Rule 26(b)(1) expressly provides that "whether the burden or expense of the proposed discovery outweighs its likely benefit" is a consideration in evaluating proportionality.

As the Supreme Court has recognized, "[m]odern cell phones are not just another technological convenience. With all they contain and all they may reveal, they hold for many Americans 'the privacies of life.'" Riley v. California, 134 S. Ct. 2473, 2494-95 (2014) (citation omitted). As the Court observed:

Even the most basic phones that sell for less than $20 might hold photographs, picture messages, text messages, Internet browsing history, a calendar, a thousand-entry phone book, and so on. . . .

. . . .

. . . . [I]t is no exaggeration to say that many of the more than 90% of American adults who own a cell phone keep on their person a digital record of nearly every aspect of their lives — from the mundane to the intimate. . . .

. . . . An Internet search and browsing history, for example, can be found on an Internet-enabled phone and could reveal an individual's private interests or concerns — perhaps a search for certain symptoms of disease, coupled with frequent visits to WebMD. Data on a cell phone can also reveal where a person has been. Historic location information is a standard feature on many smart phones and can reconstruct someone's specific movements down to the minute, not only around town but also within a particular building. . . .

Mobile application software on a cell phone, or "apps," offer a range of tools for managing detailed information about all aspects of a person's life.
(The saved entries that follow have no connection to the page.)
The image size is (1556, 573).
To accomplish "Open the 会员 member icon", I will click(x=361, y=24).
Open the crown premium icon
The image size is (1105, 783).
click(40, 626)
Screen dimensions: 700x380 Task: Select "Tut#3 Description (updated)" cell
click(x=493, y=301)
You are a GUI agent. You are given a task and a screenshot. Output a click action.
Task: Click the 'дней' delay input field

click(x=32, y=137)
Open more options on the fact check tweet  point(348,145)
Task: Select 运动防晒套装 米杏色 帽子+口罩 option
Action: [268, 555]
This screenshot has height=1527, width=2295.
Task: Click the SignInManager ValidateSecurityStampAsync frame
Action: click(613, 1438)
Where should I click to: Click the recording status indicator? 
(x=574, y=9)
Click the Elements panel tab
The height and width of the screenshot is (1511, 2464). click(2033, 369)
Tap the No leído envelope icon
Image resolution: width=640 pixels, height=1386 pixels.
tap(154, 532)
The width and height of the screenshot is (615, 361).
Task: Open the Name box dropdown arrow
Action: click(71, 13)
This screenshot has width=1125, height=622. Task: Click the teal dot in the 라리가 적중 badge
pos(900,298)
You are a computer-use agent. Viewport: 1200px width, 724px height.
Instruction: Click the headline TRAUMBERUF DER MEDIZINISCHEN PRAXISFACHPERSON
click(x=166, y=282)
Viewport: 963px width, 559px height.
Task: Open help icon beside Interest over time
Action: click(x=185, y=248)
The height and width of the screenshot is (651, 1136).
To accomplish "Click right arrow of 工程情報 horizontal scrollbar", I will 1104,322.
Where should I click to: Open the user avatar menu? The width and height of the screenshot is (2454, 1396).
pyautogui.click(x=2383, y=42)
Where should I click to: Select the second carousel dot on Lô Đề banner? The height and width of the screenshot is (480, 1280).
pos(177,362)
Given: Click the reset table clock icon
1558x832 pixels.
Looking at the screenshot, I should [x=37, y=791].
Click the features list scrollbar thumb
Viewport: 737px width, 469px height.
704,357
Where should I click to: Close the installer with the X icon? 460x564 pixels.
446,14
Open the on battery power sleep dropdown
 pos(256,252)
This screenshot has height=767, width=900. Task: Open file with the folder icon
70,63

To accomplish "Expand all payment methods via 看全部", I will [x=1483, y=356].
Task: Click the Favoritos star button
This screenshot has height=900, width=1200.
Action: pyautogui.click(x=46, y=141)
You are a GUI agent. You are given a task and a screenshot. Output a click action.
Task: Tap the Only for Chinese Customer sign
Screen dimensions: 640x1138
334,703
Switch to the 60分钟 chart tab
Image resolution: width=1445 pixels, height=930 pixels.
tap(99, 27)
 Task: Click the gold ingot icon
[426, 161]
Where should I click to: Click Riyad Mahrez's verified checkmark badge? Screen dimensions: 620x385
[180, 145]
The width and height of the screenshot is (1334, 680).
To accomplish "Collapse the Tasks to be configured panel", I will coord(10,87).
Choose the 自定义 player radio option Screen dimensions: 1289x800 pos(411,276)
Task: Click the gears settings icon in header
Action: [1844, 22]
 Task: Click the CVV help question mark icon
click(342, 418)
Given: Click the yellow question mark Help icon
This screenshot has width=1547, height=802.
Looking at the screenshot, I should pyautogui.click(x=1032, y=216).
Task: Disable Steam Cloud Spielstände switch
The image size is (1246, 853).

There are apps for Democratic Party news and Republican Party news; apps for alcohol, drug, and gambling addictions; apps for sharing prayer requests; apps for tracking pregnancy symptoms; apps for planning your budget; apps for every conceivable hobby or pastime; apps for improving your romantic life. There are popular apps for buying or selling just about anything, and the records of such transactions may be accessible on the phone indefinitely. There are over a million apps available in each of the two major app stores; the phrase "there's an app for that" is now part of the popular lexicon. The average smart phone user has installed 33 apps, which together can form a revealing montage of the user's life.

Id
. at 2489-90 (citations omitted); accord McPeak, 64 U. Kan. L. Rev. at 244-45 (discussing how a smartphone can contain information about its owner and her emails, text messages, phone calls, calendars, social-media accounts, photographs, videos, what books she reads, what music she listens to, where she goes, when she sleeps, what she buys, and whom she dates — "[q]uite simply, her [smartp]hone is a portal to a complete, intimate portrait of her entire life"). While Riley was a criminal case, courts have applied its observations about the privacy concerns implicated by modern cell phones in the context of civil discovery as well. See Bakhit v. Safety Mktg., Inc., No. 3:13CV1049 (JCH), 2014 WL 2916490, at *3 (D. Conn. June 26, 2014) (citing Riley in denying civil-discovery request to inspect personal cell phones).

Turn cites no authorities to support its request that the plaintiffs allow it to directly inspect their mobile devices (or produce complete forensic images of their devices). Turn cites to several cases where courts have ordered a party responding to a discovery request to forensically image its devices — in situations where there was a "sufficient nexus" between the party's devices and the claims or defenses at issue. But forensic imaging itself is not the issue here. The plaintiffs represent that they have already forensically imaged their devices and are producing information from those images. What Turn raises is the separate issue of its being allowed to directly access its opponents' devices or forensic images. None of the cases it cites supports that proposition.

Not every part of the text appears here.